I like playing with contrast, and high-contrast images, a lot. I like stripping out as much data (color, midtones) as I can from an image, because I think that stark black-and-white is very pretty, and it's something that characterizes a lot of the art I like. Tim Bradstreet and Mike Mignola, while their styles differ, both use a lot of black and a lot of contrast, and that's one of the things I really dig.
So, what I did was, rather than starting out with a white space, and scribbling over it with black, like I did on "Vermingham Bridge," was to do the opposite: I created a black silhouette of the figure, and then laid the white over that. With the James Dean picture, my original intent was to include one or two intermediate gray levels, but I liked the way it looked when I just had the black silhouette with the white highlights, so I stopped there.
"Crying On The Outside" was a piece I originally conceived for a t-shirt design, and after the impromptu photo shoot, I had a few pictures I wasn't totally happy with, because I really didn't have the proper space, or the proper lights, or even a really great camera. I still don't have a really great camera, but it does okay, all things considered. So I had these pictures I took, and I tried a few things with them, but was never satisfied. So after "Too Fast, Too Young," I thought I'd take another crack at doing something with one of those shots. Drawing in the bits I want to keep, and discarding the details I don't want, makes high-contrast b/w images that are much more satisfying than what I can get in Photoshop just by screwing around with filters, which is mostly what I had been doing up until sometime this year. Lazy, lazy, lazy.

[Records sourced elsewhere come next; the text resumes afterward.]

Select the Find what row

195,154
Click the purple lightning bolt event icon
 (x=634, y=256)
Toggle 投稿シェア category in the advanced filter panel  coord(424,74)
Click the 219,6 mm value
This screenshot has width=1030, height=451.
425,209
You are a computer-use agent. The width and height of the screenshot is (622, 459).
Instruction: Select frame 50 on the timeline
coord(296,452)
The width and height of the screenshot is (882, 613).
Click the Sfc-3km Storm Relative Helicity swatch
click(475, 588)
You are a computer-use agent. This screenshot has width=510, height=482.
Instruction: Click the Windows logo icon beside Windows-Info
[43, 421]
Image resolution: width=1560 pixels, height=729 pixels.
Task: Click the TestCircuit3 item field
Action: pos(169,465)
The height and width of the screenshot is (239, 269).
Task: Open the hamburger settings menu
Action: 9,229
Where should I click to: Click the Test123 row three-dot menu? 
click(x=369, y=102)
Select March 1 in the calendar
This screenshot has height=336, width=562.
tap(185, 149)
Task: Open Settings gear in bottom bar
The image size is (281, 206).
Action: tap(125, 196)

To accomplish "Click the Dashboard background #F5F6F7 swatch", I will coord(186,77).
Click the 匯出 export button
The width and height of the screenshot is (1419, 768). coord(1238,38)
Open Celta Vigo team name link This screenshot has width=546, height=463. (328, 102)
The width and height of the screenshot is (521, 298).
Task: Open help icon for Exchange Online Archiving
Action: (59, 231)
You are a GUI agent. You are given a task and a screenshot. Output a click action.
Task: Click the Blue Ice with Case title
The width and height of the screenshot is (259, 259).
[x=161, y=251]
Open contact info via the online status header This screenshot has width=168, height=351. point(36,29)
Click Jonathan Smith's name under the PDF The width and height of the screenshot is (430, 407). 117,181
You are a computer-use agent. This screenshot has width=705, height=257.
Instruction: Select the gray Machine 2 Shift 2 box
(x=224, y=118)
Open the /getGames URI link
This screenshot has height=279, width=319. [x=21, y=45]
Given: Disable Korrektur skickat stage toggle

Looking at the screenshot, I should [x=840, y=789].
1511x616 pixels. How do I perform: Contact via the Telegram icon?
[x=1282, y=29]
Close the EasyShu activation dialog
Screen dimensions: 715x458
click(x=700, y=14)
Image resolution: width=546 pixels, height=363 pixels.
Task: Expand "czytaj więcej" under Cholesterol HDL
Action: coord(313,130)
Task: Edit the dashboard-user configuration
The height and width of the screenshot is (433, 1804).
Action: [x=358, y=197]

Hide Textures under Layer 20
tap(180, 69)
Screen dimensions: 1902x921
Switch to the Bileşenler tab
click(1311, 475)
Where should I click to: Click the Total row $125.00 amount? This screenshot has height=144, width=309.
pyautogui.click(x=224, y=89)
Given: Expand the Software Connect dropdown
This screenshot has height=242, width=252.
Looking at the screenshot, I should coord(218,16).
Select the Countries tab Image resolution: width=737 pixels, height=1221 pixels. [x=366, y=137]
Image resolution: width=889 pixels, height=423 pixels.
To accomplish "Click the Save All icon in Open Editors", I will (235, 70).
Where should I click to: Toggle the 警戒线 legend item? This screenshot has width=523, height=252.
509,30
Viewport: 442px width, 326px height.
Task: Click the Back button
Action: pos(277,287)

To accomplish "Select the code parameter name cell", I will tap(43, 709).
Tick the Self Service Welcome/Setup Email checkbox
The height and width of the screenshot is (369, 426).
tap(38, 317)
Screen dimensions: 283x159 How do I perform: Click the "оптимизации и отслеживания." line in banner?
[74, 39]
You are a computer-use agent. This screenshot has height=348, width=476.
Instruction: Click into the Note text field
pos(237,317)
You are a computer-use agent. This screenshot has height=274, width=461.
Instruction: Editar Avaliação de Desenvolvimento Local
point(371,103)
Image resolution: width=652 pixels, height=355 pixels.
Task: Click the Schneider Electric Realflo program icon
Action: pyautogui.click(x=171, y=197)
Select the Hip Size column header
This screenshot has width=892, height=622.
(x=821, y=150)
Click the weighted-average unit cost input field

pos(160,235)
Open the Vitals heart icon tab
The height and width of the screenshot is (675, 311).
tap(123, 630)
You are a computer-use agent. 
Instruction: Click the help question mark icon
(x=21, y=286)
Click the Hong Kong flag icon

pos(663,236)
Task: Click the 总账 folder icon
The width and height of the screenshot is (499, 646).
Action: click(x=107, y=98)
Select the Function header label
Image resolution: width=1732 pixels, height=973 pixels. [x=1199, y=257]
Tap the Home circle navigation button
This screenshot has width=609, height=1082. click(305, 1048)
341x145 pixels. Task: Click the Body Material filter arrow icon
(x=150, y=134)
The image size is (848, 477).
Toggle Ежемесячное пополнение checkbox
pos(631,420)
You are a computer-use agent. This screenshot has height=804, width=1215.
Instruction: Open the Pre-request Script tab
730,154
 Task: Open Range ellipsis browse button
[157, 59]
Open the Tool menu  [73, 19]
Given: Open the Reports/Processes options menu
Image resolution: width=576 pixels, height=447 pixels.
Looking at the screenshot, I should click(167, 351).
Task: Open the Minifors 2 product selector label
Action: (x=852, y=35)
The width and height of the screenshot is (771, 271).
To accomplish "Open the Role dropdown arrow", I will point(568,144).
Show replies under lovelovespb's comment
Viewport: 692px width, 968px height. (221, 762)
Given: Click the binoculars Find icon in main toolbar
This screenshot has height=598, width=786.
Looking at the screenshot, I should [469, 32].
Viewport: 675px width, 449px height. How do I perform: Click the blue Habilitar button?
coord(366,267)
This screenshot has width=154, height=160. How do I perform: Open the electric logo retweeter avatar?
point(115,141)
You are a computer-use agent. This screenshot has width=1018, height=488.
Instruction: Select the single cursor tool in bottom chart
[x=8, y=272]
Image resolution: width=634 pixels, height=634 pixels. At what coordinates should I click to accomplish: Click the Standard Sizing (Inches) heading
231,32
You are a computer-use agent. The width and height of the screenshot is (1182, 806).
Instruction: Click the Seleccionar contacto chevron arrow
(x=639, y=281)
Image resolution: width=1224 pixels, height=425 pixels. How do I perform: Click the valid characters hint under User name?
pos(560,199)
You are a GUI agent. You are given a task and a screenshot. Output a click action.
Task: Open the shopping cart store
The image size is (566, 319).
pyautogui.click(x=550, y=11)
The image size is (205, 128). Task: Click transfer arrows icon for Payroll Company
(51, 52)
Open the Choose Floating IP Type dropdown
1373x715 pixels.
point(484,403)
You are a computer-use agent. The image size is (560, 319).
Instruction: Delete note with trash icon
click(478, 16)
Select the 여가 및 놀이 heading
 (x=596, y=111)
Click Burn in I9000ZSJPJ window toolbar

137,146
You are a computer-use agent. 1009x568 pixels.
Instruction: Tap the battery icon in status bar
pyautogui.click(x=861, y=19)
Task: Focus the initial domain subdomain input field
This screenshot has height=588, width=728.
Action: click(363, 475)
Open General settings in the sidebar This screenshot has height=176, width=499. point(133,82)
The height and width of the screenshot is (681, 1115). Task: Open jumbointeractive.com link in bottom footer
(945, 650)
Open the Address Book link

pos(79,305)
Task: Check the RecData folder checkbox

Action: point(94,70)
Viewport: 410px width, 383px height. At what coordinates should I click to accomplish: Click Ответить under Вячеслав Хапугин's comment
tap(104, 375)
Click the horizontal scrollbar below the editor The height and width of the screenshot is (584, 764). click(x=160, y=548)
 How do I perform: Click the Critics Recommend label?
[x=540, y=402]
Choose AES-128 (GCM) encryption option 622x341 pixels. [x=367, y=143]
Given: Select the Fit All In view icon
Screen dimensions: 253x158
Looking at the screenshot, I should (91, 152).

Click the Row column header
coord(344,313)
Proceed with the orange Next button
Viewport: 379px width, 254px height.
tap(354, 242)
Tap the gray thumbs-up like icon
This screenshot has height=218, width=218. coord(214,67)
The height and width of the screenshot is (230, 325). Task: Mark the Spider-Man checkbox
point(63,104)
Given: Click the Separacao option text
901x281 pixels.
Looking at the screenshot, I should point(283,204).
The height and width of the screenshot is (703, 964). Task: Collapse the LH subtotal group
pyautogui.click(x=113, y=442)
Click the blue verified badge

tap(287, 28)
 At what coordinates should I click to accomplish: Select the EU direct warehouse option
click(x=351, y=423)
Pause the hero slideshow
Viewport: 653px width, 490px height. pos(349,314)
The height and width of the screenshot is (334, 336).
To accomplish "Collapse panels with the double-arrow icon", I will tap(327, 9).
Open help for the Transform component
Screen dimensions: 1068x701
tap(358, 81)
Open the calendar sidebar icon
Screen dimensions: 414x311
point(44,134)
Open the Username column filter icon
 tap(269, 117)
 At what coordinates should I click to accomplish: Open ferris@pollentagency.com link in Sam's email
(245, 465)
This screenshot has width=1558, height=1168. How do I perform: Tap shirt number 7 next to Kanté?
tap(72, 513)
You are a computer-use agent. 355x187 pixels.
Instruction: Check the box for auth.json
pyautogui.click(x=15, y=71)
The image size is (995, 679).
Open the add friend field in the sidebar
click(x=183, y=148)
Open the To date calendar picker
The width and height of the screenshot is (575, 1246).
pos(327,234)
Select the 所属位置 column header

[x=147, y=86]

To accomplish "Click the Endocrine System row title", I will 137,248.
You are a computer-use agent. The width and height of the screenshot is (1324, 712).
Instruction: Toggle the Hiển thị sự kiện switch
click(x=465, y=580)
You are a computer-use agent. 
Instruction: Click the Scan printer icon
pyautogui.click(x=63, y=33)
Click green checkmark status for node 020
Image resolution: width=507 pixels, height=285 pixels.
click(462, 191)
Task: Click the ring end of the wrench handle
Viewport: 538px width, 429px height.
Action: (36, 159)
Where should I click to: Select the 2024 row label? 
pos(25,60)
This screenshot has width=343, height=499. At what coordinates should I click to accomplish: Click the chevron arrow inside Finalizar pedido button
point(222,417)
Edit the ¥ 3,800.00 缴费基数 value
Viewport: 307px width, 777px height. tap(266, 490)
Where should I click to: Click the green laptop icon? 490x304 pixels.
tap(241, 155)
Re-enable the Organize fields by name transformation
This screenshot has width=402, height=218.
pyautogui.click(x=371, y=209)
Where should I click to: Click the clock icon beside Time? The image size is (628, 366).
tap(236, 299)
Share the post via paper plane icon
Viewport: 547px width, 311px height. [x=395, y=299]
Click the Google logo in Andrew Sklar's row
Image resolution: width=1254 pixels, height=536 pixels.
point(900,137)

Actually making use of that pen tablet and fricking DRAWING WITH IT is much better.
"This Won't Hurt A Bit" was another picture that I took that I wanted to mono up, but couldn't get anything good out of it the lazy way. Feeling like I was on a roll after "Crying..." I decided to give Amber (the girl in the picture) the line-tool-and-paint-bucket treatment, and I'm extremely happy with the way it came out overall. I'm not 100% pleased with the eyes, but eyes are tricky, and I'm glad I went back to having pupils in the eyes instead of the flat white eyes I had in there for a while. Unlike the previous two, which are a bit more portrait-like, I had to deal with the face, the hand, and the torso as separate elements, each in its own layer until it came drawing time.
I use a combination of the Brightness/Contrast adjustment and the Stamp filter, sometimes in conjunction with the Unsharp Mask, to get the highlights and shadows to separate the way I want. In "This Won't..." the white uniform, and the huge difference in the depth of field between the hand and the face, made treating the whole picture with a single filter pretty much impossible. If the uniform looked okay, and not just a flat white blotch, then the face and the hand were totally black. If the face or the hand looked okay... Well, you get the idea. So I had to cut 'em up. I'm an old fart, and thinking in layers is still pretty new to me. I want the technology to do it for me (lazy again)! I know, it doesn't work that way. I'm learning. Aren't you proud of me?








--
Peace & Planet
Jason
aka Myndtwitch
[link]
Be prepared for an overflowing barrel of titillating fantasy, shocking concepts and original originality.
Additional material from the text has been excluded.